> **WORK REQUEST**:
List each line of the data in which the string "Expand" appears.

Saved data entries
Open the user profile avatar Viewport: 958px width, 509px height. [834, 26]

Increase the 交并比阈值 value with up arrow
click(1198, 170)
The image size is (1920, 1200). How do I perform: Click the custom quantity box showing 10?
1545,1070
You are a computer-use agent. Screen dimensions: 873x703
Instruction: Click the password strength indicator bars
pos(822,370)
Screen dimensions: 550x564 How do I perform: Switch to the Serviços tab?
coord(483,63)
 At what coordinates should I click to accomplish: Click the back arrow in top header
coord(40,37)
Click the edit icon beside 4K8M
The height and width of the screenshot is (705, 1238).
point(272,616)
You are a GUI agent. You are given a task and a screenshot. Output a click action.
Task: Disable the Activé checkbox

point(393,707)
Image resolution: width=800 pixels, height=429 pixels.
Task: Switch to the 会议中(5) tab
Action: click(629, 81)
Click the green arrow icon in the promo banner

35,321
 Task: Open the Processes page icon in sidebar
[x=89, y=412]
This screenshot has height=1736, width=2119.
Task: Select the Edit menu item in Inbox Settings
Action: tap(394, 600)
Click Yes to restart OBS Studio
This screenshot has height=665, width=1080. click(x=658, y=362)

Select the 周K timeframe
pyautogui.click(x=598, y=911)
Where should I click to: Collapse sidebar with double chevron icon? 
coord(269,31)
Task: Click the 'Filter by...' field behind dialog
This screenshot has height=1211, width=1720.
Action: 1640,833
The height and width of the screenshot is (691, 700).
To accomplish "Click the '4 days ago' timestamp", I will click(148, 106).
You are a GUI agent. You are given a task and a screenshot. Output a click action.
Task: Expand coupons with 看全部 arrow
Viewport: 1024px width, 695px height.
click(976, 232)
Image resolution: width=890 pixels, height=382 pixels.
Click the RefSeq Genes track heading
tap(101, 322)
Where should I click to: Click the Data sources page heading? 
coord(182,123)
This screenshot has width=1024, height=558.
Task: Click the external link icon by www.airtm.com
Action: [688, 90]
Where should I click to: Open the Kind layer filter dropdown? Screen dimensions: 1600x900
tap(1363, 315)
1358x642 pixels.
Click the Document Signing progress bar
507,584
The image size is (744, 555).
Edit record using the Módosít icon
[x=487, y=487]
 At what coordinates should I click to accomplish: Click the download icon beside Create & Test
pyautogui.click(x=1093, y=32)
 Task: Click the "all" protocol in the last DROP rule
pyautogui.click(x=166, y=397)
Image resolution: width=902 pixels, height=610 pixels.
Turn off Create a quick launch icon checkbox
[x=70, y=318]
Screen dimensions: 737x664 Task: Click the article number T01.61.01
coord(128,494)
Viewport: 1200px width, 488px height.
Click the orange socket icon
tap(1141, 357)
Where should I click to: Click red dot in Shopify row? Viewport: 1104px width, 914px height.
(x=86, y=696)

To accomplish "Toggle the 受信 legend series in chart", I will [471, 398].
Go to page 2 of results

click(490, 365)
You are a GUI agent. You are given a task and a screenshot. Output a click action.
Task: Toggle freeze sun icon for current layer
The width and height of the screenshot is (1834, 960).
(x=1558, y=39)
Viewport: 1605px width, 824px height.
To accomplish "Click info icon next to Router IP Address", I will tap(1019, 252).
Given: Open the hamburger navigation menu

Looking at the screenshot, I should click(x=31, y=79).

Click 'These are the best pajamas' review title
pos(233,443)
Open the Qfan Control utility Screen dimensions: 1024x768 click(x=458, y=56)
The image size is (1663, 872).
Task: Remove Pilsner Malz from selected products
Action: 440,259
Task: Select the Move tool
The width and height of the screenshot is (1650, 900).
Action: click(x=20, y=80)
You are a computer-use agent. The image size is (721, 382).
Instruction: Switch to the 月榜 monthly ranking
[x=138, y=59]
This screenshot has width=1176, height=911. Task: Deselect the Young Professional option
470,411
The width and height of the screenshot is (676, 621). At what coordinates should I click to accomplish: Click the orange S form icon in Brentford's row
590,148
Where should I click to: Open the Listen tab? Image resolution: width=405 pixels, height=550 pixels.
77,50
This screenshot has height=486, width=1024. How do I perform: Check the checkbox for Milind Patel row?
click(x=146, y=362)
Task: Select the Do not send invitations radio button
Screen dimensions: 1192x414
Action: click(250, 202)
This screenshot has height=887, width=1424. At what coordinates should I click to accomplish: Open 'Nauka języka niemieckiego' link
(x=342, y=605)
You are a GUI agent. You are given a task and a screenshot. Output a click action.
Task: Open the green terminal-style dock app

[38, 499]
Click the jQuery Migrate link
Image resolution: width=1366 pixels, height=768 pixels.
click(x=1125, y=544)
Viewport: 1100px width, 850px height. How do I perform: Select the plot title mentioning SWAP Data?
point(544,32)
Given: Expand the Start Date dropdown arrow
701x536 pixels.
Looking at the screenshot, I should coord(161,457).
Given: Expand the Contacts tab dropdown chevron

> **SOLVED EXERCISE**:
Task: Expand coupons with 看全部 arrow
Given: Expand the Start Date dropdown arrow
Given: Expand the Contacts tab dropdown chevron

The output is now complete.